The coefficient of variation of a given distribution is defined as:
$C_{X} = \frac{σ_{X}}{μ_{X}}$
where:

$σ_{X} :$ Deviazione standard (Standard Deviation)
$μ_{X} :$ Media (mean)

It's a measure of how far the selected distribution for the sample data relies from the exponential distribution ( $C_{X} = 1$ .

In practice:

If $C_{X} > 1 ⟹$ log-exponential distribution
If $C_{X} = 1 ⟹$ exponential distribution
If $C_{X} < 1 ⟹$ Gamma family distribution

Descriptive statistics methods in R

Variate type: continuous or discrete
- a data sample is always discrete.

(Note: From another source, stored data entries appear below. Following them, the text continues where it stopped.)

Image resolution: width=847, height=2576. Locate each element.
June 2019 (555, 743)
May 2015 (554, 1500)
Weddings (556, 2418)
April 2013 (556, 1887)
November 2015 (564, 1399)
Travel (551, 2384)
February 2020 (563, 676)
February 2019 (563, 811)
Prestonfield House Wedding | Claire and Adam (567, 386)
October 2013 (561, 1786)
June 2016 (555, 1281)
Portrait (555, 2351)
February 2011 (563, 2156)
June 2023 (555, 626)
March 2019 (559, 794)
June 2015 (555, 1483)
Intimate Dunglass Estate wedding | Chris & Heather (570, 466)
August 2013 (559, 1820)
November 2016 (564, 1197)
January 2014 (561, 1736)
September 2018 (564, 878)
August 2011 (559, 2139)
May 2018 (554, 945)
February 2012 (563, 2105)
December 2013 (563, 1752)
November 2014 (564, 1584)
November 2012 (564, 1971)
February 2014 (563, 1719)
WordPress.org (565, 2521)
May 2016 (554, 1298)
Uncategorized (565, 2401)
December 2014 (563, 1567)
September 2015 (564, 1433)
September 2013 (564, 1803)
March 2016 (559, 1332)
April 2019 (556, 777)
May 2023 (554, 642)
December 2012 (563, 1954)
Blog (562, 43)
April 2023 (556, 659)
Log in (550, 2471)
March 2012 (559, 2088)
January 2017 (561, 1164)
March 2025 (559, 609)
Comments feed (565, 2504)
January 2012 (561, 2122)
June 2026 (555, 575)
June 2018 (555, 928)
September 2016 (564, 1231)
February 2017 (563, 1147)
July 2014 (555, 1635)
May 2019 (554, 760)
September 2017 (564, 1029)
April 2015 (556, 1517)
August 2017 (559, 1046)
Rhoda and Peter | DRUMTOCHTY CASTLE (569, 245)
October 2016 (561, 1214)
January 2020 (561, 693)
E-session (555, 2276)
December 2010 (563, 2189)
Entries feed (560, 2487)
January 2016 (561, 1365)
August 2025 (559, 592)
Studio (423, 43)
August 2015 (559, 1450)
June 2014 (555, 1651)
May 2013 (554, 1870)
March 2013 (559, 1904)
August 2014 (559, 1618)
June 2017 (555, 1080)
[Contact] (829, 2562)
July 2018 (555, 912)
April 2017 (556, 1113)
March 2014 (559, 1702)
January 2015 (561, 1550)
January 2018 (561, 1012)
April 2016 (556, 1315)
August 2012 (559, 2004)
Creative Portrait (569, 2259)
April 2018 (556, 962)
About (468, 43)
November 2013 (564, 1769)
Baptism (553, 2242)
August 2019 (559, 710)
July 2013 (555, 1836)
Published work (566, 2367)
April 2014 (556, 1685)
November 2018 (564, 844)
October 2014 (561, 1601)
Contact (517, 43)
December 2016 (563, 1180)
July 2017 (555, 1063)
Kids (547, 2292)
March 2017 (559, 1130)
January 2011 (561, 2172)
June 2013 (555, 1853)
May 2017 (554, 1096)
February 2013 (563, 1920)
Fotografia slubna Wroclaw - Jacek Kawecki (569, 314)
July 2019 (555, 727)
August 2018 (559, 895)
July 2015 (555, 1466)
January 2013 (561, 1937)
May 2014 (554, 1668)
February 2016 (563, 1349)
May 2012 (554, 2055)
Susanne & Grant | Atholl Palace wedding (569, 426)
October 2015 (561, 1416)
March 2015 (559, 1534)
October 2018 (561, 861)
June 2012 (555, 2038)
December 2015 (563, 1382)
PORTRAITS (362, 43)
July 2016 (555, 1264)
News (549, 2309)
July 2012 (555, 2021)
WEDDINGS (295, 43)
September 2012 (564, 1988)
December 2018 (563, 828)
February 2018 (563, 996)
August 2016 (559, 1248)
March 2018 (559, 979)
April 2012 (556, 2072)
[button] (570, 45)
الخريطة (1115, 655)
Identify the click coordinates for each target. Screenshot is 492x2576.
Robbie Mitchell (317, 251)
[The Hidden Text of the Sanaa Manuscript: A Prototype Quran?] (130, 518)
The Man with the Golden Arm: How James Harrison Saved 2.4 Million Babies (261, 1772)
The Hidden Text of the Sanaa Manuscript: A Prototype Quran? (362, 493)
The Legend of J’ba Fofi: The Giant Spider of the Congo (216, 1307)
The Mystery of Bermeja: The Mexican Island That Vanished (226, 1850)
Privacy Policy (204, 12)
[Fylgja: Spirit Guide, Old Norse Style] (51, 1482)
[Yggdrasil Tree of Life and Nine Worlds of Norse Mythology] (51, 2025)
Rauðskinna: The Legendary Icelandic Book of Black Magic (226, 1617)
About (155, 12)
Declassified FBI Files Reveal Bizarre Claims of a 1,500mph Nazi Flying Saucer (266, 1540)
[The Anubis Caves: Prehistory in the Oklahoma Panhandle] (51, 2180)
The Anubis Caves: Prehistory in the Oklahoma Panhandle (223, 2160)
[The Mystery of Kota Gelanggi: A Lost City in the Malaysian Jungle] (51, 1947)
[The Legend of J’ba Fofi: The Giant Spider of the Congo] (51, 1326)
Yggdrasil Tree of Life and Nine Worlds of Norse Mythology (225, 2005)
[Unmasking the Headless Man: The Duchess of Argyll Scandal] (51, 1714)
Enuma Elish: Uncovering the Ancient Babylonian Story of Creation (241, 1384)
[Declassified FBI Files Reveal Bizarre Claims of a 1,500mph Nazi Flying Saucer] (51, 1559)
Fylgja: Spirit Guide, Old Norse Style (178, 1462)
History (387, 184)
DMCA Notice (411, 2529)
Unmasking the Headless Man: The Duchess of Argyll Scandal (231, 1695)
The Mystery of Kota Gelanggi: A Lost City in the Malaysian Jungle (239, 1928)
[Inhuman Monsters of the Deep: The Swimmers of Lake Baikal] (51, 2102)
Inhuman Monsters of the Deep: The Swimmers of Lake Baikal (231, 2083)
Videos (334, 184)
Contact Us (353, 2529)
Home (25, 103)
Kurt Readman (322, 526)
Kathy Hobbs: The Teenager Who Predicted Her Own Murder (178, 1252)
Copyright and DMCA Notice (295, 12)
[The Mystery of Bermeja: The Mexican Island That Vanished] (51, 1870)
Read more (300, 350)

If there are many many values, it's continuous
Numerical description:
- moments
- mean
- variance - standard deviation
- Kurtosis
Rough description in R:
- summary(<dataframe>)
Use library moments in R and compute first fourth sample moments, including skewness and kurtosis
Check correlation in sample (acf(), pack())
Remove shift for exponential, gamma, Weibull type data

Auxiliary Graphic Tools

Probability Plot - P Plot

probability plot

A Probability Plot is a graphical comparison of an estimate of the true distribution function of the available data $X_{1}, X_{2}, . . ., X_{n}$ with the distribution function of the fitted distribution.

Probability-Probability Plot

A Probability-Probability Plot (PP Plot) is a graph of the model probabiity $\hat{F} (X_{i})$ versus the sample probability
$\tilde{F_{n}} (X_{i}) = q_{i} = \frac{i - 0.5}{n} i = 1, 2, . . ., n$

If $\hat{F} (x)$ and $\tilde{F} (x)$ are close together, then the P-P plot will also be approximately linear with an intercept 0 and a slope 1.

The linear correlation coefficient of the fit of the PP Plot is a measurement of the goodness of fit of the proposed distribution.

The PP plot graphs 2 funzioni di ripartizione against each other: the theoretical on the x-axis, and the empirical on the y-axis.

Quantile-Quantile Plot - QQ Plot

Quantile-Quantile plot - QQ plot

The QQ plot is used to see how well a particular data sample follows a particular theoretical distribution.

quantile-quantile plot (qq plot)

A Quantile-Quantile Plot (QQ Plot) is a graph of the standard model quantiles $\hat{F^{- 1}} (q_{i})$ where
$q_{i} = \frac{i - 0.5}{n} i = 1, 2, . . ., n$
versus $x_{(i)}, i = 1, 2, . . ., n$ , so that $x_{(1)} < x_{(2)} < \dots < x_{(n)}$ is the ordered sample data.

If ${\hat{F}}^{- 1} (q_{i})$ and $x_{(n)}$ are close together than the QQ plot will also be approximately linear with an intercept meaning location and a slope meaning location. Also, it is a measurement of the goodness of fit of the proposed distribution.